The Feast of All Saints 2023

From the Breviary according to the use of the Roman Curia, 1529, the beginning of the sermon for the seventh day in the Octave of All Saints.

Today, most beloved, we celebrate with one rejoicing the feast of All Saints, in whose company heaven exsulteth, by whose protection the earth is made glad, by whose triumphs the Holy Church is crowned, whose confession is all the more glorious in honor, as it was the mightier in their suffering. For as the striving increaseth, so increaseth also the glory of those that strive, and the triumph of martyrdom is adorned by many different sorts of suffering. Come then, brethren, let us now seize upon the way unto life, which bringeth us unto the heavenly city, where we are enrolled and proclaimed as citizens, the way of that happiness whose feast we celebrate today under the name of the dedication of Round St Mary’s.

The altar of the Pantheon decorated for the feast day in 2016. 
“Sancta Maria Rotunda - Round St Mary’s” was the usual medieval name of the Pantheon as a church, dedicated to the Virgin Mary and All Martyrs by Pope Boniface IV (608-15) in 609 A.D. The common tradition, explicitly stated in the other All Saints sermons in the 1529 Breviary, was that the origin of the feast of All Saints lay in this act of dedication, by which the temple of all the gods was cleansed from the worship of demons and given to the honor of all the Saints. It must be stated as a matter of history that there is no evidence to prove that the Pantheon was actually a temple.
In the Middle Ages, the sermon read at Matins on the feast of All Saints was the same in almost every Use of the Roman Rite, called from its first words “Legimus in ecclesiasticis historiis”; the author is unknown, although it was frequently attributed to St Rabanus Maurus.
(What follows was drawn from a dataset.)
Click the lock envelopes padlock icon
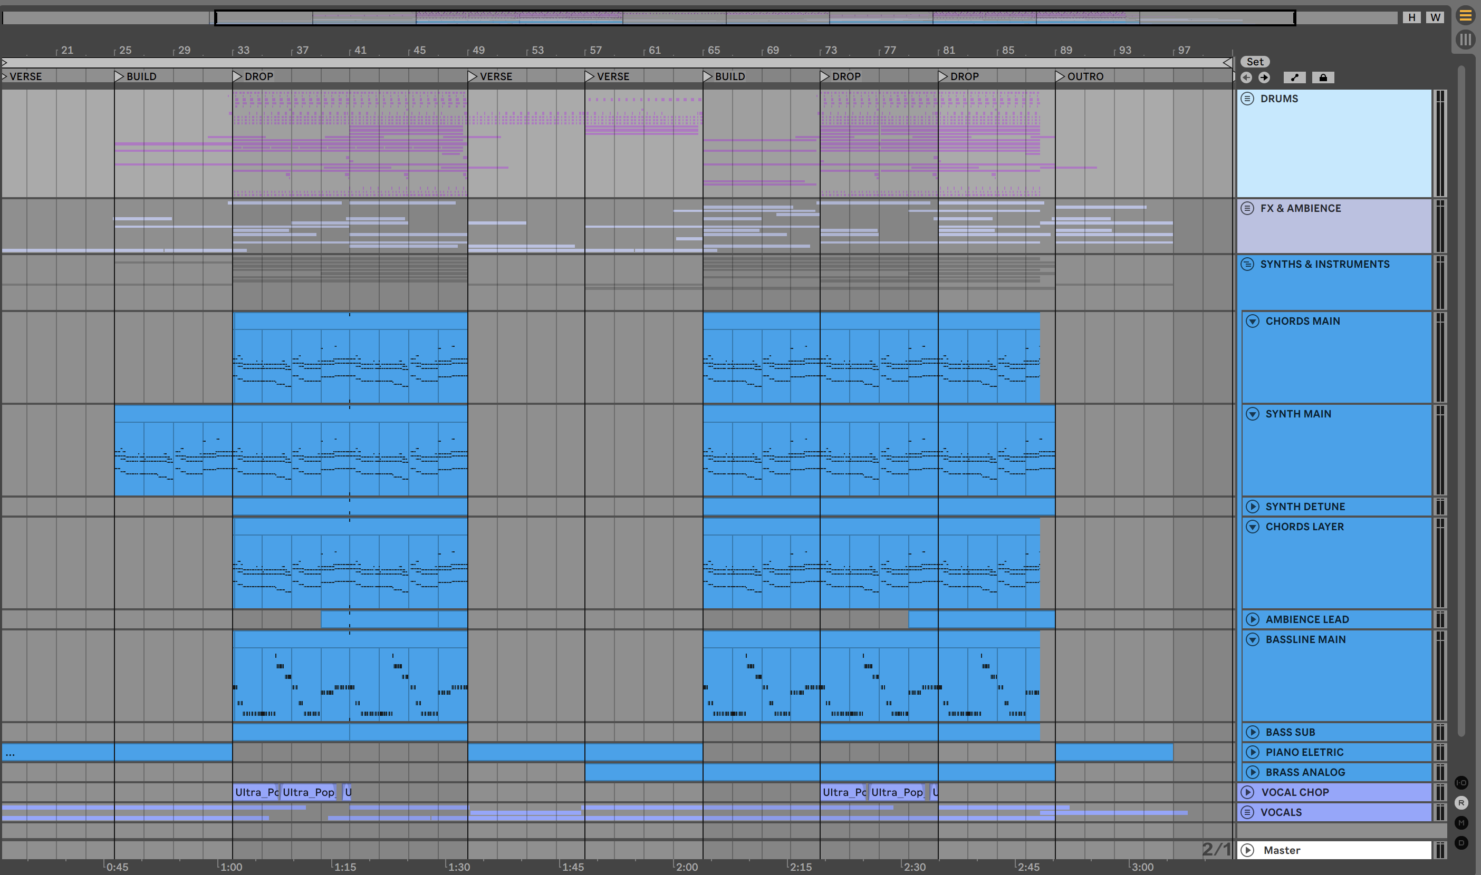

The first lesson refers to the institution of the feast of All Saints, and the dedication of the Pantheon as a church. (In 2017, I wrote an article explaining that this is almost certainly not the case, and that the feast was instituted as a response to the iconoclast heresy of the 8th century.) The second lesson is about God, while the six lessons that follow descend through the hierarchy of the Saints: the Virgin Mary, the Angels, the Patriarchs and Prophets, the Apostles, the Martyrs, and the various types of Confessors. The holy Virgins and other female Saints are mentioned in the same lesson as the Virgin Mary, the model of consecrated life; the ninth lesson is taken from a homily of St. Augustine on the Sermon on the Mount, the beginning of which is the Gospel of the feast.

When All Saints was granted an octave by Pope Sixtus IV in the early 1480s, each day of the octave was assigned a different sermon with the same structure, covering the first eight of the nine lessons at Matins. Each year, we commemorate All Saints and its octave with one of these lessons, taking them this year from from the sermon assigned to be read on November 7th.
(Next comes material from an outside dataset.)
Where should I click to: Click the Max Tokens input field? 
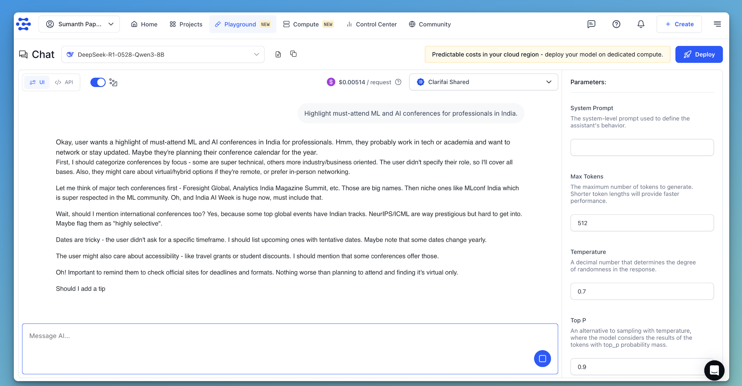point(642,223)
Just a few minutes’ walk away, the church of the FSSP, Santissima Trinità dei Pellegrini, celebrates the feast of All Saints every year by decorated the high altar with many of its relics. The large busts in the upper tier are of Ss Gregory the Great, Augustine, Pius V and Charles Borromeo, made for the canonization of the last of the, which was celebrated on All Saints’ day in 1610. On the second tier, relics of the Apostles Peter, Paul, Matthew and John are enclosed in bases which support bronze statues of them (which are unbelievably heavy), with a variety of small relics between them. The two small silver busts are of Saints from the Roman catacombs. (Our thanks to Mr John Ryan Debil for these pictures.)  
On the altar of the left transept, which is dedicated to St Matthew, a variety of other relics, with St Philip Neri, the founder of the church’s confraternity, front and center.